Activity:
Transcribe the lines below verbatim, skipping the images.
=====
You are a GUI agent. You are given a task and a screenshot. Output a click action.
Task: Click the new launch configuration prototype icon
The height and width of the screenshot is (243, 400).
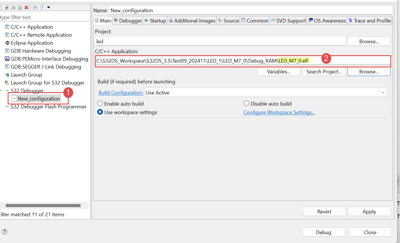point(7,7)
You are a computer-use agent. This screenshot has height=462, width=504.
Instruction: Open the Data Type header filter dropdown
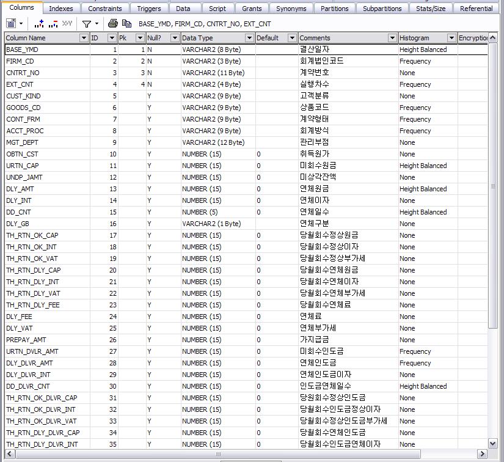click(249, 38)
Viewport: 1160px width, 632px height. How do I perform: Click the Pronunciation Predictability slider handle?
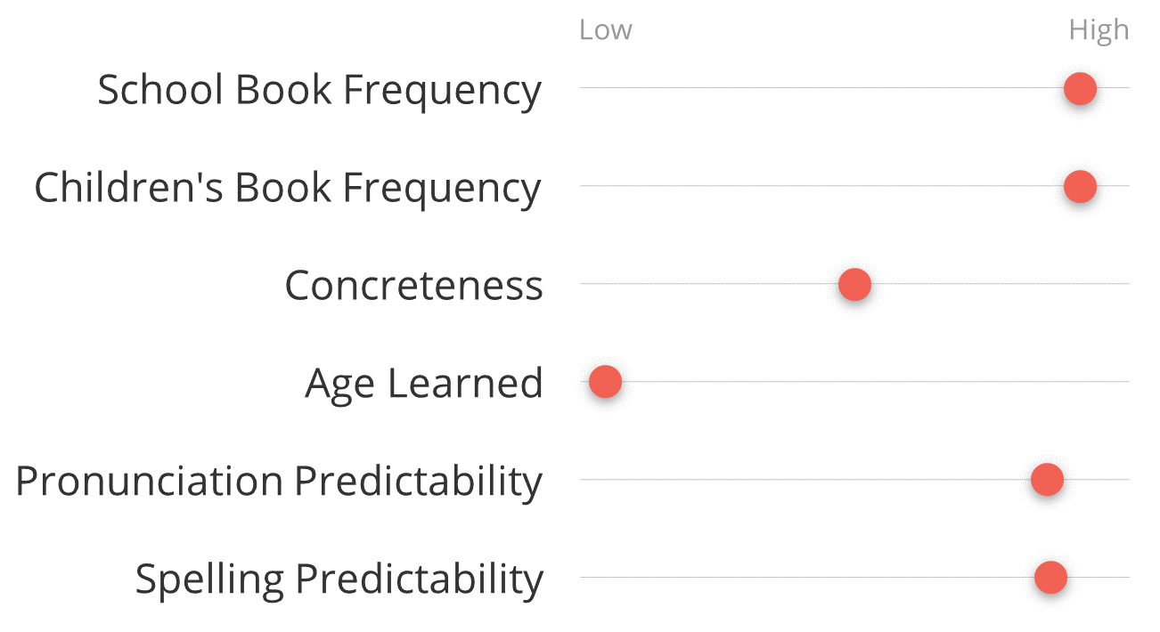pos(1047,480)

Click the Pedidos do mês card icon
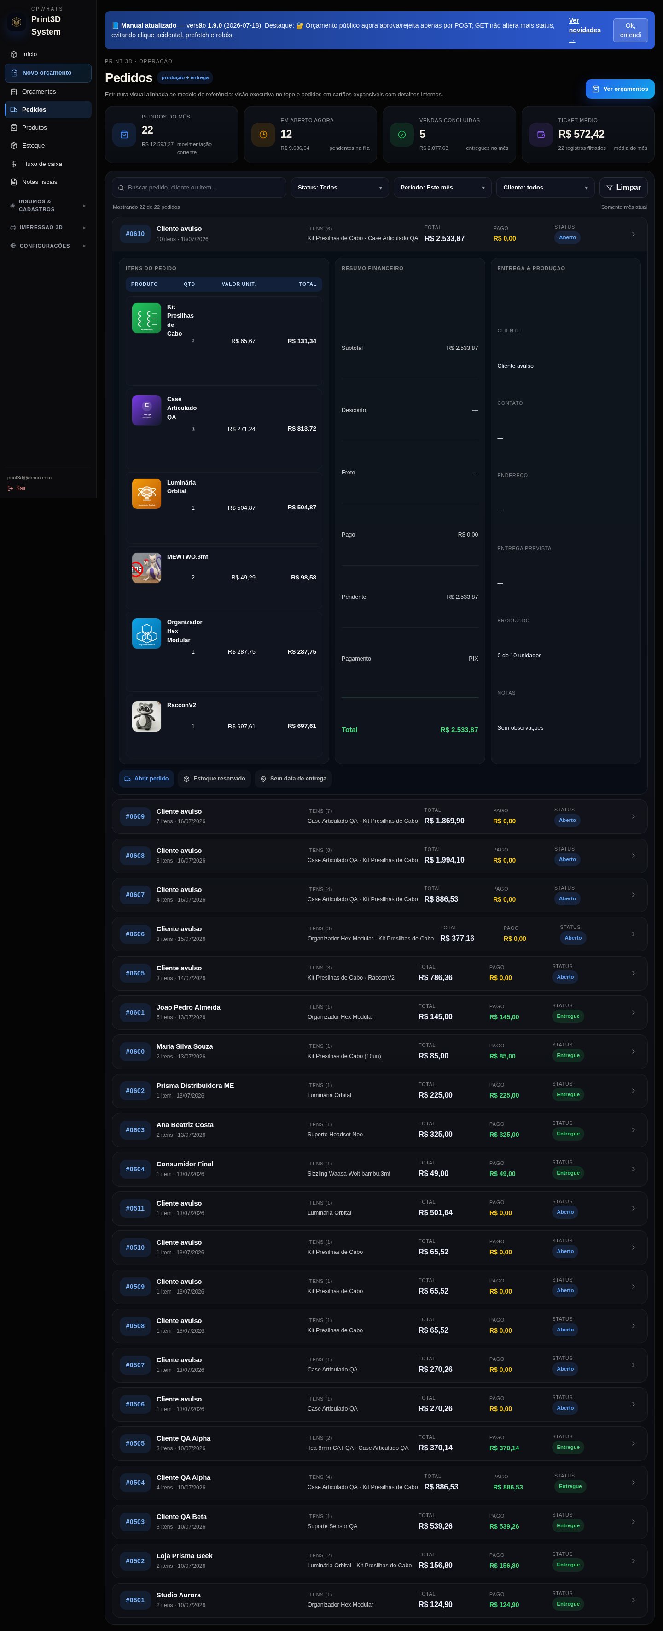click(124, 134)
=====
Response for this exercise:
You are a GUI agent. You are given a task and a screenshot. Output a click action.
Task: Click the new launch configuration prototype icon
The height and width of the screenshot is (243, 400).
point(7,7)
You are a computer-use agent. This screenshot has height=462, width=504.
Instruction: Open the Data Type header filter dropdown
click(249, 38)
Viewport: 1160px width, 632px height. How do I perform: Click the Pronunciation Predictability slider handle?
pos(1047,480)

Click the Pedidos do mês card icon
click(124, 134)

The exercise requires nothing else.